Required actions:
1 > In the news item about Klaus Schulten's lecture at Ohio State, where was the reception after the lecture held?
2 > Repeat the passage from the news item on Schulten's lecture word for word, starting with "COLUMBUS, Ohio (Oct" and going on through "Ohio State University.".

── Extract to read ──

Schulten discusses computational biophysics at Ohio State

COLUMBUS, Ohio (Oct 27, 2014) — 

Klaus Schulten, Ph.D., the Swanlund Professor of Physics
at the University of Illinois at Urbana-Champaign, delivered the 2014 Pitzer Lecture in Theoretical Chemistry at 4 p.m., Monday, Oct. 27, in Room 2015 of McPherson Laboratory, 140 W. 18th Ave., on the main campus of The Ohio State University.

Klaus Schulten, Ph.D.Schulten’s address was titled, “The Photosynthetic Membrane of Purple Bacteria – A Clockwork of Proteins and Processes.” The Pitzer Lecture in Theoretical Chemistry is organized and supported by the Ohio Supercomputer Center (OSC) and the Ohio State department of chemistry. Professor Susan Olesik, Ph.D. and chairperson of the Ohio State department of chemistry, delivered the welcome, and a reception followed the lecture in Room 2136 of Newman and Wolfrom Laboratory.

Klaus Schulten is the leader in the field of computational biophysics, having devoted more than 40 years to establishing the physical mechanisms underlying processes and organization in living systems from the atomic to the organism scale. Schulten is a strong proponent of the use of simulations as a “computational microscope,” to augment experimental research, and to lead to discoveries that could not yet be made through experiments. The molecular dynamics and structure analysis programs NAMD and VMD, born and continuously developed in his group, are used today by hundreds of thousands of researchers across the world.

───
── Given records ──

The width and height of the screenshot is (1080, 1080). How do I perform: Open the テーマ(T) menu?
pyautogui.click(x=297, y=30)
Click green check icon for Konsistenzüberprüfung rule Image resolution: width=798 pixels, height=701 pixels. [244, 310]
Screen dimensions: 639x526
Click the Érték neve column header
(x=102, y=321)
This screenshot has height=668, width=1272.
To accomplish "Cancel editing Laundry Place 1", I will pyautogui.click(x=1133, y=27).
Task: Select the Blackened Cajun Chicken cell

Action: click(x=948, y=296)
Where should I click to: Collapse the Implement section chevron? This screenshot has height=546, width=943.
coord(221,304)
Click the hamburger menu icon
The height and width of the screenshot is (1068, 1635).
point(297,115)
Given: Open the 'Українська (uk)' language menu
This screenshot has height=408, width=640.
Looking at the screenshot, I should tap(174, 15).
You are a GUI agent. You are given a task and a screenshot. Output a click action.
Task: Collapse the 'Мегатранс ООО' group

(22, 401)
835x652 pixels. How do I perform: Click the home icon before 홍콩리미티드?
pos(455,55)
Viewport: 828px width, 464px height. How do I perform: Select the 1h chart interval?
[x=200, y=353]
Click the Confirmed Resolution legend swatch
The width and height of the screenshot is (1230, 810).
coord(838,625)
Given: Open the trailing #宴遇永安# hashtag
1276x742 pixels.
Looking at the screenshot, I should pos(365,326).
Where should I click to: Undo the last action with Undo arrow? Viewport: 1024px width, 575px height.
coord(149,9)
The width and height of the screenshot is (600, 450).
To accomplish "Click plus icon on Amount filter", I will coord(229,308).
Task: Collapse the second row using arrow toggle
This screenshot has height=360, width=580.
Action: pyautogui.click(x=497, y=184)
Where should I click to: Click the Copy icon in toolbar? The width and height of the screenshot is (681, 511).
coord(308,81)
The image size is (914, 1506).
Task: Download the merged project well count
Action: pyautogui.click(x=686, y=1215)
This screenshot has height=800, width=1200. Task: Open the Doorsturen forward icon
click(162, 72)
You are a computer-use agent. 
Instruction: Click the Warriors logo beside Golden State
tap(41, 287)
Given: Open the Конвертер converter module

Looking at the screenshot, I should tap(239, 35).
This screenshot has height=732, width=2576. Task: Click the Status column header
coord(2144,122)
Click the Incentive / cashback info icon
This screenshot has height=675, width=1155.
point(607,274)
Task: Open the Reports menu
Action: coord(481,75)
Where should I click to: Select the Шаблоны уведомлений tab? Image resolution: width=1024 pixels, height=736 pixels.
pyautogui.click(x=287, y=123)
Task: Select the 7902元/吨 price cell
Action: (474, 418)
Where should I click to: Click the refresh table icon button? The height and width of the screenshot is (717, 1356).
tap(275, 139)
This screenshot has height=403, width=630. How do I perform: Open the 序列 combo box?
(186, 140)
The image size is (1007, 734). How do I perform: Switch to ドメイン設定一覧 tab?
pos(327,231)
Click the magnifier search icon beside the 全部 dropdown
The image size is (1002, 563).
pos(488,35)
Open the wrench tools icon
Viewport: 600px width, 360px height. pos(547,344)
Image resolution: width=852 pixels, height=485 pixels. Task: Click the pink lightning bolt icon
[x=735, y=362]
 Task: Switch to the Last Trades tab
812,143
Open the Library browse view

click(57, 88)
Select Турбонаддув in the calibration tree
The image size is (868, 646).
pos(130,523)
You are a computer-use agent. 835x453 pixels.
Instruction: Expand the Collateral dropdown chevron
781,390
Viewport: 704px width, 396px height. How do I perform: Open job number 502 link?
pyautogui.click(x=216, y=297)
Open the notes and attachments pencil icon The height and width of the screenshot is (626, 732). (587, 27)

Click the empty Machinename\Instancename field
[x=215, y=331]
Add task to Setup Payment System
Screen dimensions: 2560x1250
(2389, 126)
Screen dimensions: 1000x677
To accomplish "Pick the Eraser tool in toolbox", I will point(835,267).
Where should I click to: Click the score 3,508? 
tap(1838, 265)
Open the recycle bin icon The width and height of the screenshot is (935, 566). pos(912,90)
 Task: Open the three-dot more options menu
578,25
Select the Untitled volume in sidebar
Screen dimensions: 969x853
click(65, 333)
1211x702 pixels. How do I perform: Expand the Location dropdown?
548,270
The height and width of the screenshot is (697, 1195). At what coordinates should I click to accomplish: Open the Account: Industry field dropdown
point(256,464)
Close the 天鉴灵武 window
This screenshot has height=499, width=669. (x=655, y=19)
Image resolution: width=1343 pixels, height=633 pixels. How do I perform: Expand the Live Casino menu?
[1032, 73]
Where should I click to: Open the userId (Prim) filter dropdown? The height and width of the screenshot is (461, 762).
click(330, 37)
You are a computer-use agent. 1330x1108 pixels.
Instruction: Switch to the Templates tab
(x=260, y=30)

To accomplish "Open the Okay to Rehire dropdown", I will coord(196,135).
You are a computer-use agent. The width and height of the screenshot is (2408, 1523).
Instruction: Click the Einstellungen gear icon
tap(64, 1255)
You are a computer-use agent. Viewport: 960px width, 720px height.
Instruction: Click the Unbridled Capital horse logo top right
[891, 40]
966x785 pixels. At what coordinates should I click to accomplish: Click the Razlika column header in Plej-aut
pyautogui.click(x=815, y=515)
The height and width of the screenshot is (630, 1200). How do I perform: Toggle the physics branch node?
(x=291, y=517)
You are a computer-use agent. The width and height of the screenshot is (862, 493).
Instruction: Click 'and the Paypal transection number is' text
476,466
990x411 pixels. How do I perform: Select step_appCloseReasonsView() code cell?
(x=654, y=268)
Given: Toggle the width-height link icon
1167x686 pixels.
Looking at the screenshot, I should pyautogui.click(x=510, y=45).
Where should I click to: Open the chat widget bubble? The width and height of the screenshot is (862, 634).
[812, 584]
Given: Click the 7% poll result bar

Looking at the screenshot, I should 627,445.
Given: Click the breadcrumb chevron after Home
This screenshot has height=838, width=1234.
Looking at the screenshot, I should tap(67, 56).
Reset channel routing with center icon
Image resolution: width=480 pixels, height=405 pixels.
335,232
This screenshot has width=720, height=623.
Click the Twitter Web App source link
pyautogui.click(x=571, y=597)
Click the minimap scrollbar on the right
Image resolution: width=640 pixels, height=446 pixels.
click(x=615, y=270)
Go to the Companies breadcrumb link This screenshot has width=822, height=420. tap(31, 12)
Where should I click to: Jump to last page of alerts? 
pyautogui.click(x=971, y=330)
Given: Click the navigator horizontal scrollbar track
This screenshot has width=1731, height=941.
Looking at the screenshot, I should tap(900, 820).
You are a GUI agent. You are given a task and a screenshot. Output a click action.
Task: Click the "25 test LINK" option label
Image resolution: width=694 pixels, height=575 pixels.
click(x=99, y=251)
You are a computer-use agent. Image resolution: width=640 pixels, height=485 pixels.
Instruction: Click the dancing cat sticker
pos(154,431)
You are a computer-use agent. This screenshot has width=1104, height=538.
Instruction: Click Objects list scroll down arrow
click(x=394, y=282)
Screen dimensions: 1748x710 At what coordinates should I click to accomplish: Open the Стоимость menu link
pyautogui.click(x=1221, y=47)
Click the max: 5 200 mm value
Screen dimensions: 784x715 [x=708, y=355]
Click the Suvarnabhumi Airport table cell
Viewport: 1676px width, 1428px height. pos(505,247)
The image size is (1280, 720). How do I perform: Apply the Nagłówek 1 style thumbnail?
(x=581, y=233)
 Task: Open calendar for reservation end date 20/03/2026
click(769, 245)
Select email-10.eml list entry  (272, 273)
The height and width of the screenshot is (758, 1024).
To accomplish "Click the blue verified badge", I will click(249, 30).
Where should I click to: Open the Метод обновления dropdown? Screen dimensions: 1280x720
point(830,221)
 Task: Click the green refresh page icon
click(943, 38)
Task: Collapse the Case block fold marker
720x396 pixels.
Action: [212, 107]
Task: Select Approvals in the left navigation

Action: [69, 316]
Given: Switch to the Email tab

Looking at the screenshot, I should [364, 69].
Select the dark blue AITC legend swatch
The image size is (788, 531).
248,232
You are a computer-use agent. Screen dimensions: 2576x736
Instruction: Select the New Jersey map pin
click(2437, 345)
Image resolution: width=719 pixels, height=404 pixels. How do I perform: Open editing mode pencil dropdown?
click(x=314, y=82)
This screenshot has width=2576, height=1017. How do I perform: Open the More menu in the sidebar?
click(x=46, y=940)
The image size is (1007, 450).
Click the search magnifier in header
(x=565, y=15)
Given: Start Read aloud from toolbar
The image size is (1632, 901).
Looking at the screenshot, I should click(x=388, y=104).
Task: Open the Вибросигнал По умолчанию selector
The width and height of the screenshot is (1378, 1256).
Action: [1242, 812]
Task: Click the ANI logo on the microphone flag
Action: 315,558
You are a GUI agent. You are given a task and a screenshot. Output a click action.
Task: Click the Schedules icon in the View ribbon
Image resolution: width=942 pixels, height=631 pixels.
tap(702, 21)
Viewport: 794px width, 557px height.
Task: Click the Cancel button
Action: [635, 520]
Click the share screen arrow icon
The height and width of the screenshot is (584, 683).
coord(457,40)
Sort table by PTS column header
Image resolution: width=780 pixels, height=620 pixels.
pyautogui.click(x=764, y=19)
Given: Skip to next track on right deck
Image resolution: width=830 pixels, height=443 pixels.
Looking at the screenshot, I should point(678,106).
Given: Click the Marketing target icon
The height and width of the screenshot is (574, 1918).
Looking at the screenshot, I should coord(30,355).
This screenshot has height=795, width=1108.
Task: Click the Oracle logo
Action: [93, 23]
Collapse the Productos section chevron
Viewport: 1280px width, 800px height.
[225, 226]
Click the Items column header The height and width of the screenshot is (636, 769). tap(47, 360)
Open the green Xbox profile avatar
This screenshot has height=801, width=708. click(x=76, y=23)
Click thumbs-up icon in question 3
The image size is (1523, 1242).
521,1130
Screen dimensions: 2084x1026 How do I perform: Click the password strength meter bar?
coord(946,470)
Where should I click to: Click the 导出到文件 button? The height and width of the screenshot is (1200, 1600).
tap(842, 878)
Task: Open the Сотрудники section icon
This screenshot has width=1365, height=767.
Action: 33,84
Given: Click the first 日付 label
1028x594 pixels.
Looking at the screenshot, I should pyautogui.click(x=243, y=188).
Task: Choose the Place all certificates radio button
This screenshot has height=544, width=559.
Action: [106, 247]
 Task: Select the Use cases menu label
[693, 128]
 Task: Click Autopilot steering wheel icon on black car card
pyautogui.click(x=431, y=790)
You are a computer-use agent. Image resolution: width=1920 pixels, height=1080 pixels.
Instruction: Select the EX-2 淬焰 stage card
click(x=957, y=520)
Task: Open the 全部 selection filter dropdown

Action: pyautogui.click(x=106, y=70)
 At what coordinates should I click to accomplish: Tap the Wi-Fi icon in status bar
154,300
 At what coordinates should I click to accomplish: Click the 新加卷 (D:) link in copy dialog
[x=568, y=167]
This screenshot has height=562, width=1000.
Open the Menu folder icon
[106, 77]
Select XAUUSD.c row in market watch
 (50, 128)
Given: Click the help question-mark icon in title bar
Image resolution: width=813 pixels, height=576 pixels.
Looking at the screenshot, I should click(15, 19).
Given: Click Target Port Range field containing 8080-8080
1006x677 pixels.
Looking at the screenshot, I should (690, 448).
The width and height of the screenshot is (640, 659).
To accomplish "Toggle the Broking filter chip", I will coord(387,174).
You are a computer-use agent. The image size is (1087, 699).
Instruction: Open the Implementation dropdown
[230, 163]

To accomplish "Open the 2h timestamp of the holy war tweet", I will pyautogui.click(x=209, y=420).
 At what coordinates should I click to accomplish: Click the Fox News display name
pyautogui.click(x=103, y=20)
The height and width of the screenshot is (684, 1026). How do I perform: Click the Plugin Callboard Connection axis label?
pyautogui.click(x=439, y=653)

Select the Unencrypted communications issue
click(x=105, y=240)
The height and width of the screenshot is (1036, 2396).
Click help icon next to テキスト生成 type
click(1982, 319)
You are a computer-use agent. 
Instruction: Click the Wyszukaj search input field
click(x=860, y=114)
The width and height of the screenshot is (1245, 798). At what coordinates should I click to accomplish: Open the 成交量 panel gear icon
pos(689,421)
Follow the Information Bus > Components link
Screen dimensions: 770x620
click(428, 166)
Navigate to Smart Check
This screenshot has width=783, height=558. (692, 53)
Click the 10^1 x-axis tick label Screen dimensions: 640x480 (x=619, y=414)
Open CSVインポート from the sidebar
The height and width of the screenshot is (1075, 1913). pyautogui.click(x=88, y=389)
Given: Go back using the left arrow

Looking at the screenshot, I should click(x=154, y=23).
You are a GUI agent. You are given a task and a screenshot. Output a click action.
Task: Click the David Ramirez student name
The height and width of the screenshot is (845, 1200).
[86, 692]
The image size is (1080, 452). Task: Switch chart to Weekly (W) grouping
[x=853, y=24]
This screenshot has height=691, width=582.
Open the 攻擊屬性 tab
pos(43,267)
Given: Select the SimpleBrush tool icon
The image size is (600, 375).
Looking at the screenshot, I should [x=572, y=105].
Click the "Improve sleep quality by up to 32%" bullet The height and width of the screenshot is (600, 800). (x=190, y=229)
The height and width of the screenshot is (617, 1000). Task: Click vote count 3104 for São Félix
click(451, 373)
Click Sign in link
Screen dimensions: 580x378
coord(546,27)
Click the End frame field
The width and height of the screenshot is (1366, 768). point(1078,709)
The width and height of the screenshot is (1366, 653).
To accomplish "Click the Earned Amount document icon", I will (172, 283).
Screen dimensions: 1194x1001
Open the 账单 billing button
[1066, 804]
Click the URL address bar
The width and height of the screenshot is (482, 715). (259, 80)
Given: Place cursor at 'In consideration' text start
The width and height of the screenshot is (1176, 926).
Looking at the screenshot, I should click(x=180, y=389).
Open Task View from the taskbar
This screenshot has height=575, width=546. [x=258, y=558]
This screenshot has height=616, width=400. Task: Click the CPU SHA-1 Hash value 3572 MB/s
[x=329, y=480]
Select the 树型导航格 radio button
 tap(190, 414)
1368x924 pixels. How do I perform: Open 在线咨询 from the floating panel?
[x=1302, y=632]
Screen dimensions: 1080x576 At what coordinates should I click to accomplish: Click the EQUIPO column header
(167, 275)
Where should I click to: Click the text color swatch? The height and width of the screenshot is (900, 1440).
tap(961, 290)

───

Answer list:
1 > Room 2136 of Newman and Wolfrom Laboratory

2 >
COLUMBUS, Ohio (Oct 27, 2014) — 

Klaus Schulten, Ph.D., the Swanlund Professor of Physics
at the University of Illinois at Urbana-Champaign, delivered the 2014 Pitzer Lecture in Theoretical Chemistry at 4 p.m., Monday, Oct. 27, in Room 2015 of McPherson Laboratory, 140 W. 18th Ave., on the main campus of The Ohio State University.